Janelas fechadas na casa de Pimenta Neves

No dia que marca 10 anos do assassinato da ex-namorada, jornalista evita sair de casa e circular pelas ruas de Santo Amaro, em SP

Lecticia Maggi, iG São Paulo |

Quem passa pela pacata rua Senador Vergueiro, em Santo Amaro, zona sul da capital paulista, não desconfia que ali mora Antonio Marcos Pimenta Neves. O então diretor de redação do jornal "O Estado de S. Paulo" ganhou o noticiário em 2000 por matar com dois tiros a jornalista Sandra Gomide, de 32 anos. Sandra também trabalhava como jornalista do veículo.

Semanas antes do crime, ocorrido em 20 de agosto, Pimenta Neves havia sido deixado pela namorada. Ele confessou o assassinato e, em 2000, em júri popular, foi condenado a 19 anos de prisão. No entanto, passou menos de 7 meses na cadeia e devido a diversos recursos apelatórios e ainda hoje está solto.

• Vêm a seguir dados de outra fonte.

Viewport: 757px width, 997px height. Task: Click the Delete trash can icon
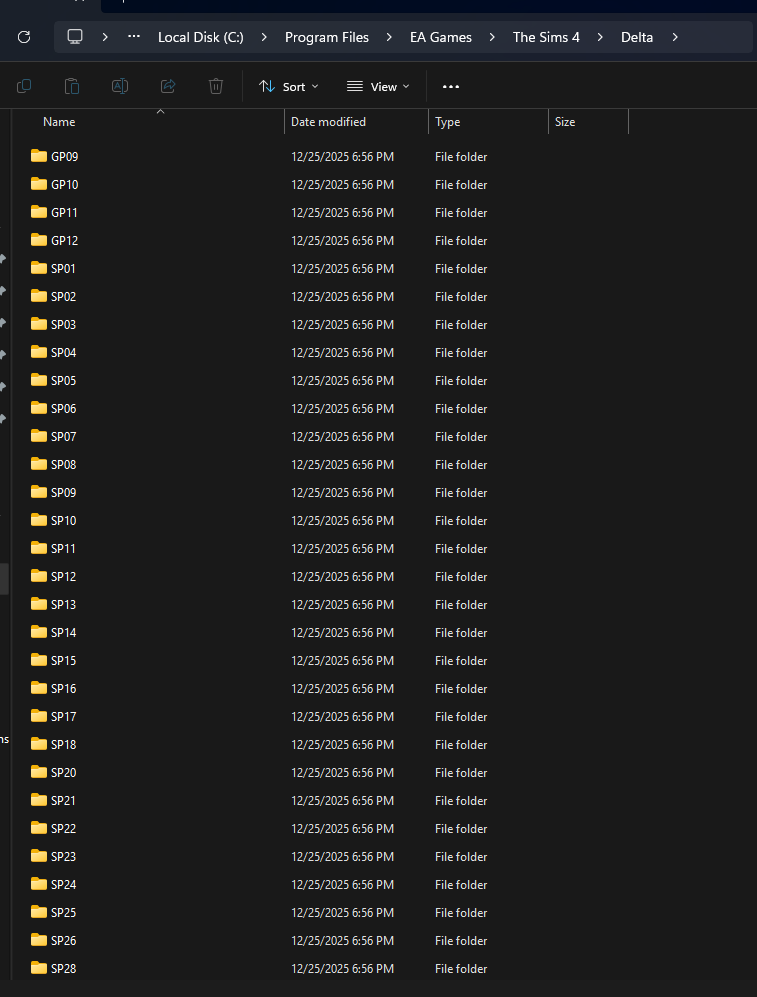pyautogui.click(x=216, y=87)
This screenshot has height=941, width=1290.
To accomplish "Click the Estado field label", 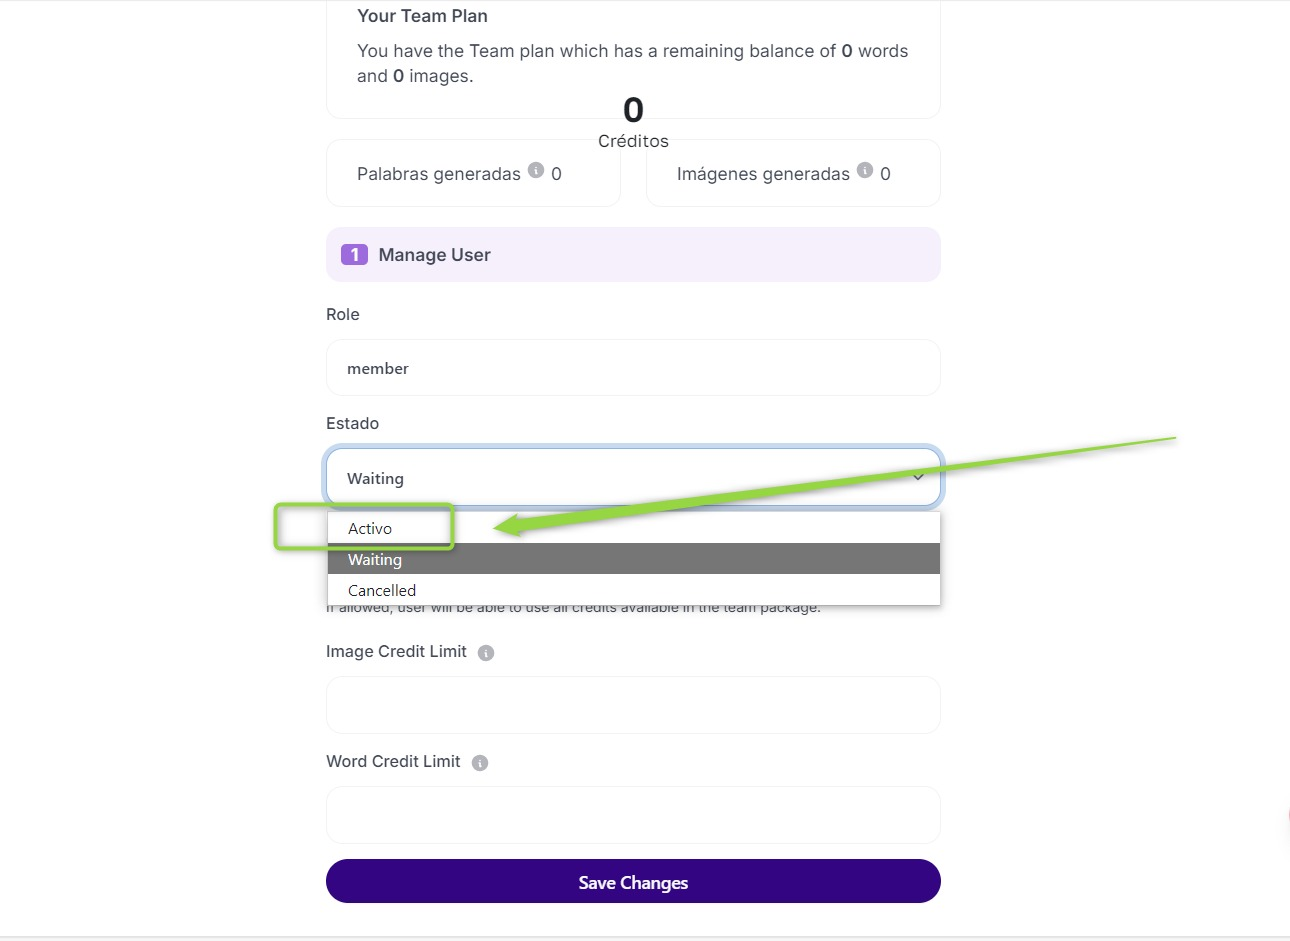I will (x=352, y=423).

Lecticia Maggi, iG São Paulo
Frente da casa de Pimenta Neves, na zona sul de São Paulo, nesta sexta-feira
Na rua onde Pimenta Neves mora, passam poucos veículos. A casa de paredes brancas divide a calçada com outros belos imóveis. Na garagem um Peugeot vermelho. Diversas plantas e árvores sombreiam o jardim. No fim dos degraus que dão para a porta de entrada, há uma roseira. Ali, conta o vigia, que preferiu não se identificar, as duas grandes janelas estão sempre fechadas.

Apesar de 10 anos longe da função que exercia no jornal, Pimenta Neves ainda mantém o hábito de se informar. "Ele só sai para pegar o jornal", afirma o vigia.

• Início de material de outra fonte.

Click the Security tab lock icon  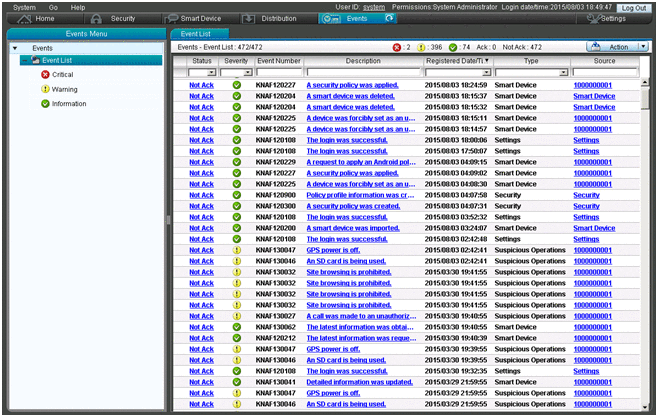tap(95, 19)
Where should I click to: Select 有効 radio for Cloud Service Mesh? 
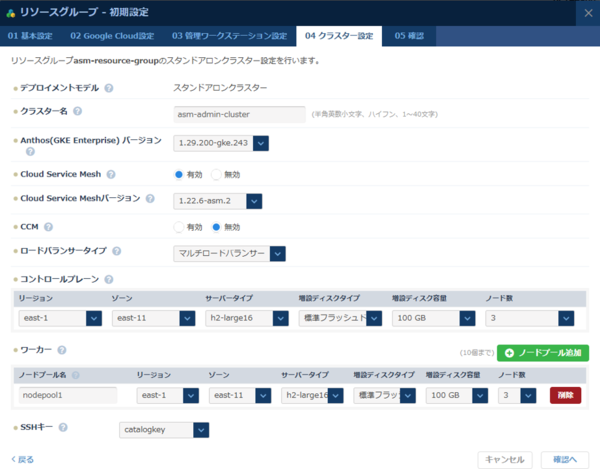point(179,174)
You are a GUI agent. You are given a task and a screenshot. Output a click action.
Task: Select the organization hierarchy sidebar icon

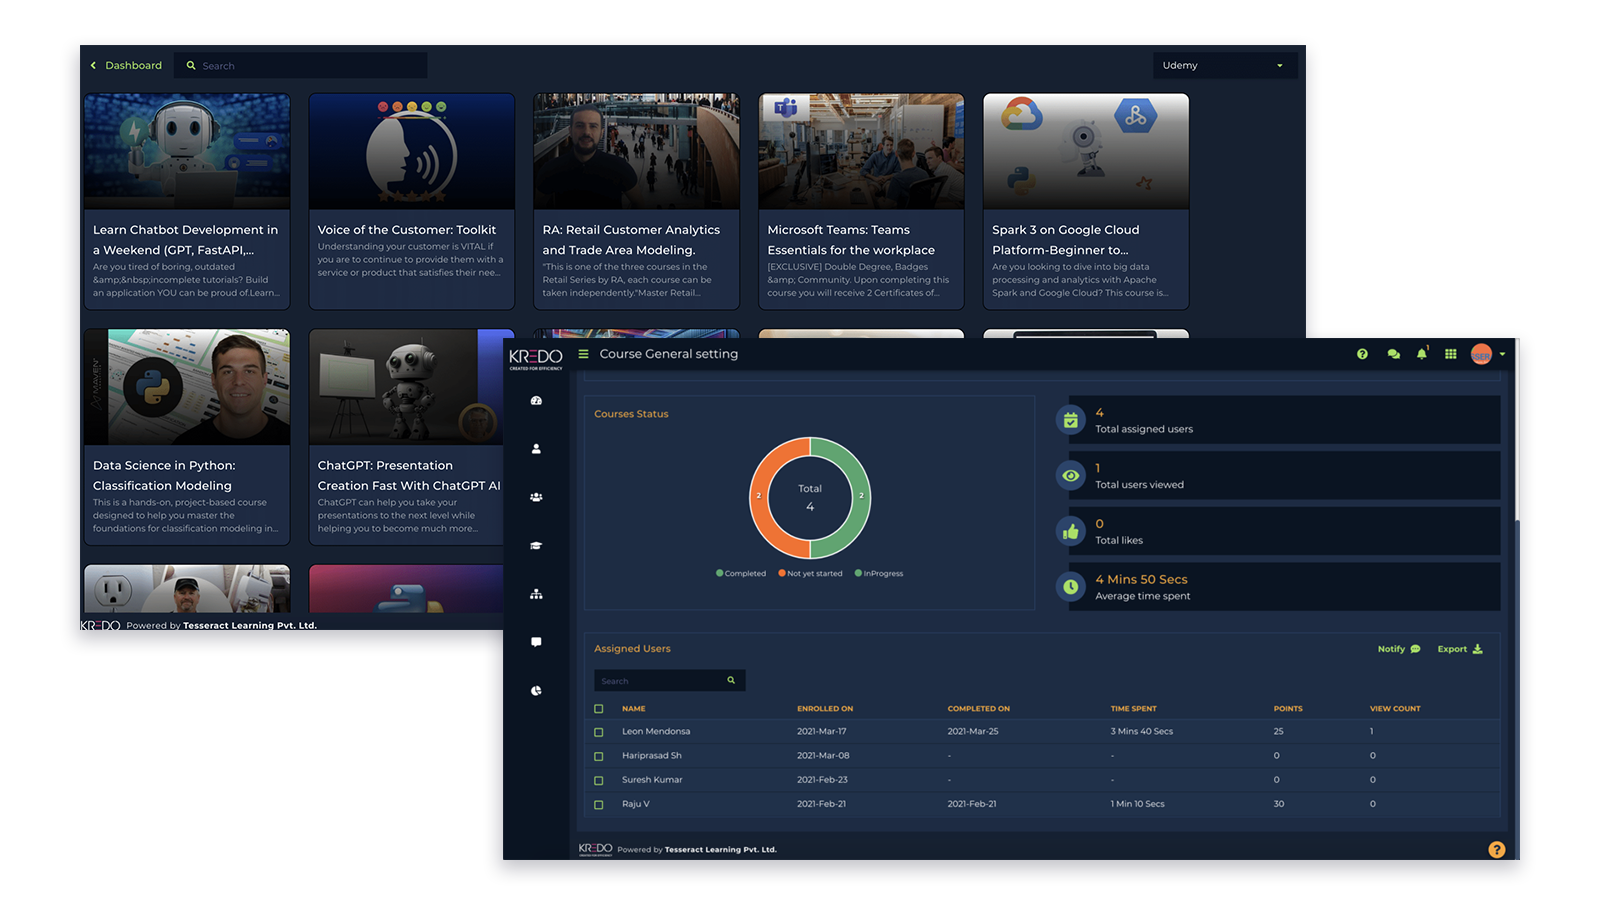pos(536,594)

Sempre de prontidão, do outro lado da rua, o segurança afirma que nunca vê Pimenta Neves recebendo visitas tampouco saindo de casa. Segundo ele, Pimenta não anda pela rua nem conversa com vizinhos. A reportagem tentou contata-lo por conta do aniversário de dez anos do crime, mas sem sucesso. Apesar de estar em liberdade, Pimenta vive recluso em sua casa.